Directions: Swap "icon" for "button" in the lines from the line with "This screenshot has height=704, width=939." up to and including the line with "Action: point(80,63)", leaving everything else unchanged. Omit the pictures from your output.

Information given:
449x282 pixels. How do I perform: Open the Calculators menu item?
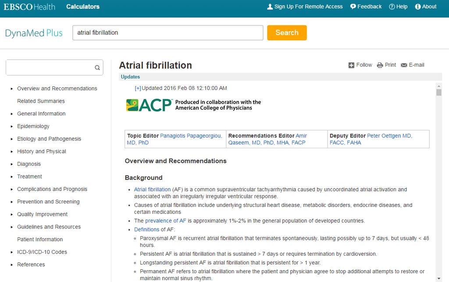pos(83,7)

* * *

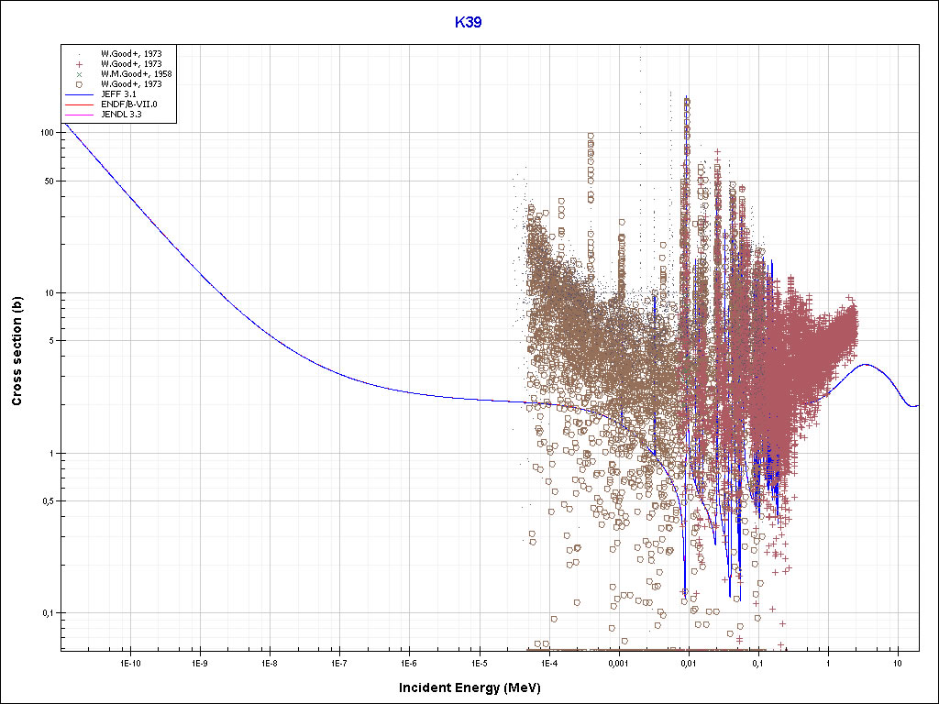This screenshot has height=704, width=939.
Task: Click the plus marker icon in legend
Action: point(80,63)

Exercise response:
This screenshot has height=704, width=939.
Task: Click the plus marker button in legend
Action: point(80,63)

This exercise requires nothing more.